# [TASK INSTRUCTIONS]
Each line in the entries that has the word "agent" has to be copied.

*** LISTED ENTRIES ***

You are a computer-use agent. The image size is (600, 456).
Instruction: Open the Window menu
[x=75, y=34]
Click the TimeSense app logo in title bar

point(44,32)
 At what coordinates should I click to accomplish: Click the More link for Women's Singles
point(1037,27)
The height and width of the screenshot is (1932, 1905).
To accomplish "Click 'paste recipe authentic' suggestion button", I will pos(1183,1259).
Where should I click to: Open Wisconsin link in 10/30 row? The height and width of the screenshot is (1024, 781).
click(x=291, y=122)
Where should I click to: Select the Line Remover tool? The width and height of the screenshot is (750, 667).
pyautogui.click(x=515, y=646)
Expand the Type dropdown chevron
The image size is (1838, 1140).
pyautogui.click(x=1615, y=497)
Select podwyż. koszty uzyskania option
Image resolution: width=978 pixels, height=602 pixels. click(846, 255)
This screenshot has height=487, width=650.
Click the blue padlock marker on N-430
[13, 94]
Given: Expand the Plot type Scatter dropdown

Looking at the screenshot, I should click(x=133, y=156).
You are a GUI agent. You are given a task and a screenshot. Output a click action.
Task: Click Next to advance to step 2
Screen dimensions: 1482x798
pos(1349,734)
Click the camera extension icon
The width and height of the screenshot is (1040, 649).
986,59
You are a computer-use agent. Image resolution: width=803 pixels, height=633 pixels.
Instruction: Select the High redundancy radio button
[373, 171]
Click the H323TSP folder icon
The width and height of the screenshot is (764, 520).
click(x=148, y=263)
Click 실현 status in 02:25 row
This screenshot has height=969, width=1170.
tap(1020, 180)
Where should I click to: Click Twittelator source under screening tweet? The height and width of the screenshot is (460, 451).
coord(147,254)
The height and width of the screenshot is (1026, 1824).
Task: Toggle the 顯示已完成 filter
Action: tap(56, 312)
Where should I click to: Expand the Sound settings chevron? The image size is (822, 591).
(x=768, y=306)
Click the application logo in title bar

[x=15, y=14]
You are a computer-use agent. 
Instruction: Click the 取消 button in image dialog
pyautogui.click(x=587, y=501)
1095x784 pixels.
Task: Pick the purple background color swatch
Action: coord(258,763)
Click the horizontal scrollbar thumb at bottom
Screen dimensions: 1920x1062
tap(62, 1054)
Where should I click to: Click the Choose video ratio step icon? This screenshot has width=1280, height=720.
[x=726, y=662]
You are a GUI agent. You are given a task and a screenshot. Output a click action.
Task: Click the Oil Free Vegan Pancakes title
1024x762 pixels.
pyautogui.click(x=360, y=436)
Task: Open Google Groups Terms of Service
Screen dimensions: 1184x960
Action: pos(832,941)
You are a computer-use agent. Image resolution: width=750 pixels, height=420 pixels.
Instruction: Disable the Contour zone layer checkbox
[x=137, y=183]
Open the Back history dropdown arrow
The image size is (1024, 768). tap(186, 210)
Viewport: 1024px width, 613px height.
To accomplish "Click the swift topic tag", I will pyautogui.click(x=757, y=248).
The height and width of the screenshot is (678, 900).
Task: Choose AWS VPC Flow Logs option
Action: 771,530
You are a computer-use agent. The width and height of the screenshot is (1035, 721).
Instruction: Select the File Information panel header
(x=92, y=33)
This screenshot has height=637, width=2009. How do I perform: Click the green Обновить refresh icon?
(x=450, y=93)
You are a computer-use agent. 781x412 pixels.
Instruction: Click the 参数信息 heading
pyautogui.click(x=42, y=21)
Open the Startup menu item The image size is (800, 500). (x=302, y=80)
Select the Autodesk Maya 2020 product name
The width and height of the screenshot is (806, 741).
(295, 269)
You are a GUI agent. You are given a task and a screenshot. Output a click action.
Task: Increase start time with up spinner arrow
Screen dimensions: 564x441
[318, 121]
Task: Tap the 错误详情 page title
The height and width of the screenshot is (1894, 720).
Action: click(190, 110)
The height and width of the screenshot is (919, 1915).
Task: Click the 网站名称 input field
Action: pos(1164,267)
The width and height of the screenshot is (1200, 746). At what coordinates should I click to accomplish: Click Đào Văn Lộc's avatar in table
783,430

***

# [TASK RESULT]
You are a computer-use agent. The image size is (600, 456).
You are a GUI agent. You are given a task and a screenshot. Output a click action.
You are a computer-use agent. Image resolution: width=803 pixels, height=633 pixels.
You are a computer-use agent. 
You are a GUI agent. You are given a task and a screenshot. Output a click action.
You are a computer-use agent. Image resolution: width=750 pixels, height=420 pixels.
You are a computer-use agent. The width and height of the screenshot is (1035, 721).
You are a computer-use agent. 781x412 pixels.
You are a GUI agent. You are given a task and a screenshot. Output a click action.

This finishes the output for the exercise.